■ Exercise goal
Each line below is to be copied exactly; images do not go into the copy.
● ● ● ● ●
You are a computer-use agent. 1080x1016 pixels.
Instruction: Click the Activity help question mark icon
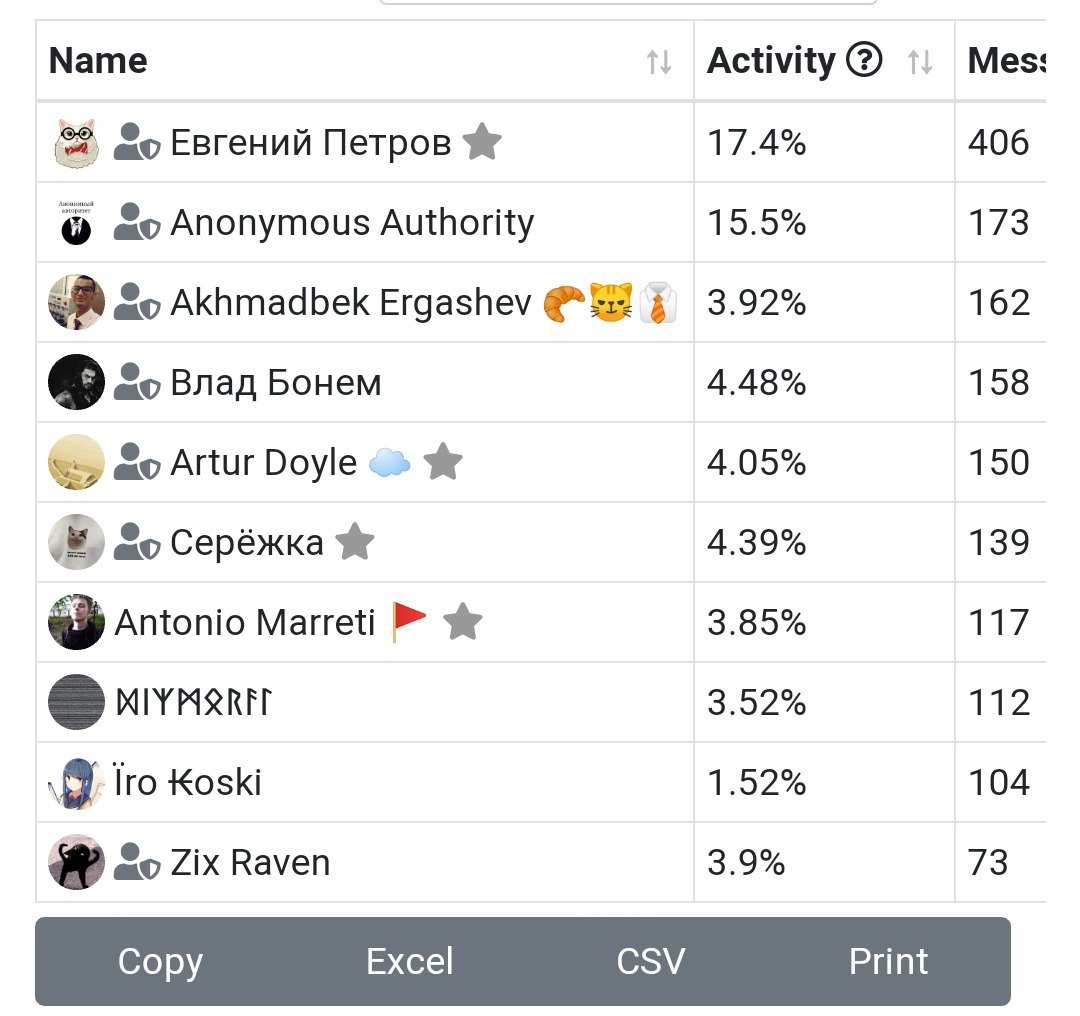(x=864, y=61)
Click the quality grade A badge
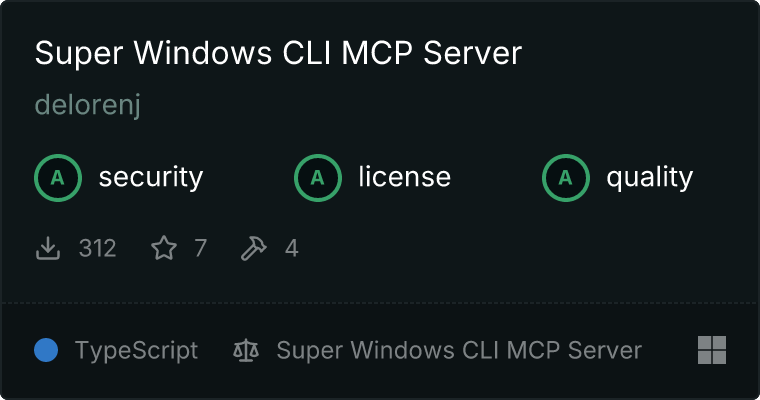760x400 pixels. click(566, 178)
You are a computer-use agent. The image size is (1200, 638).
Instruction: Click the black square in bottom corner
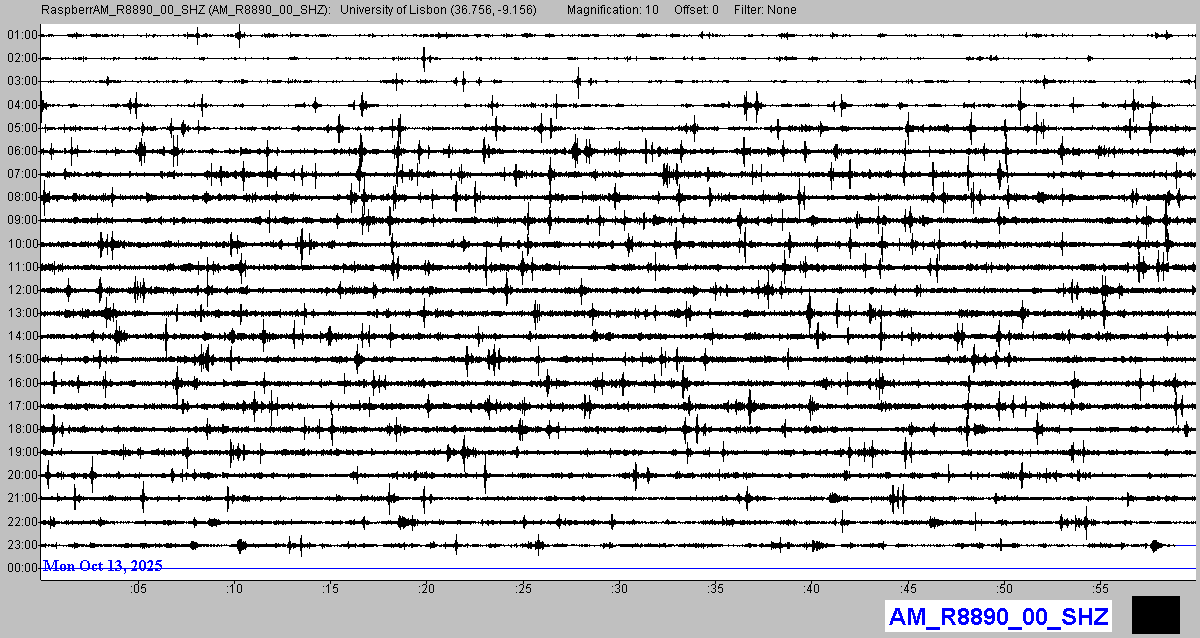(1155, 614)
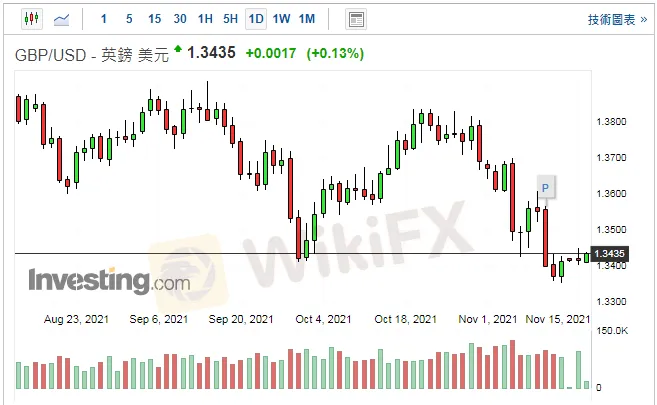Select the 15 minute timeframe
Viewport: 657px width, 405px height.
154,19
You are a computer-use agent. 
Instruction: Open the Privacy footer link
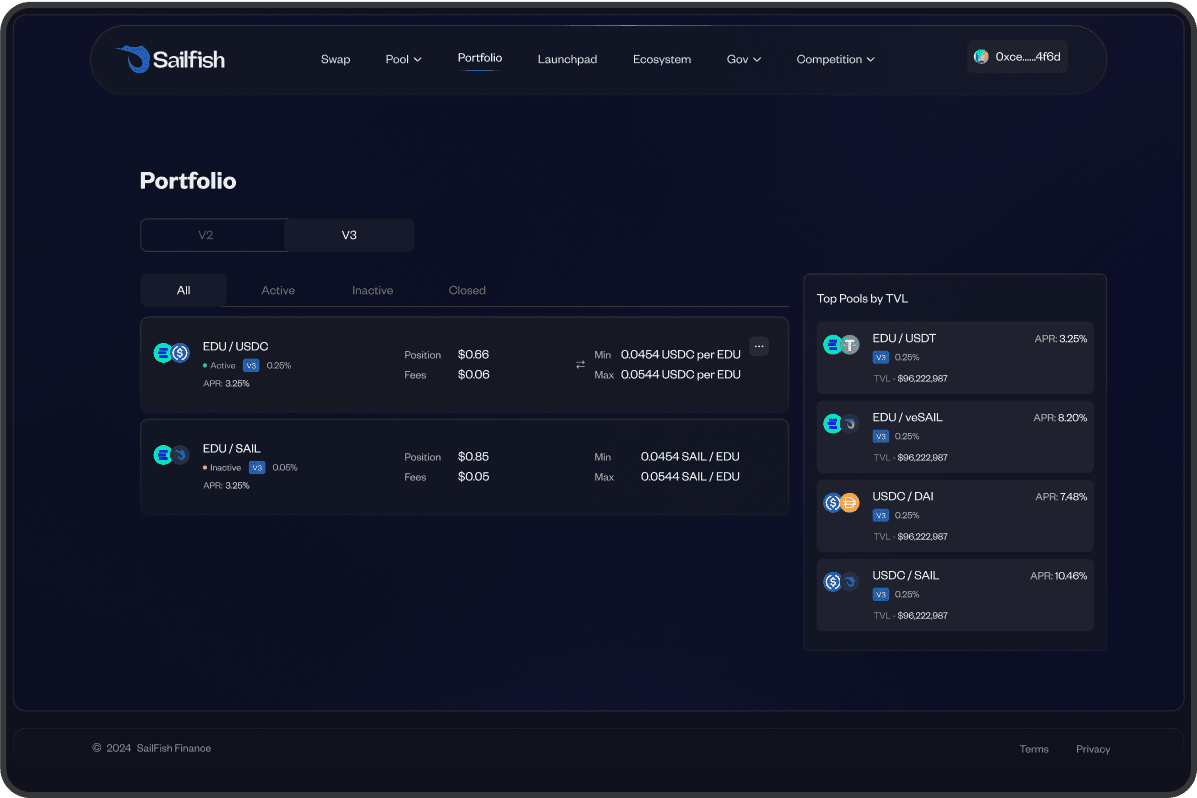point(1093,749)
● ● ● ● ●
■ Expected answer
You are a computer-use agent. 1080x1016 pixels.
Instruction: Click the Activity help question mark icon
(x=864, y=61)
Click the quality grade A badge
760x400 pixels. click(566, 178)
You are a computer-use agent. The image size is (1200, 638).
Instruction: Click the black square in bottom corner
(1155, 614)
Select the 15 minute timeframe
Viewport: 657px width, 405px height.
154,19
You are a computer-use agent. 
Instruction: Open the Privacy footer link
point(1093,749)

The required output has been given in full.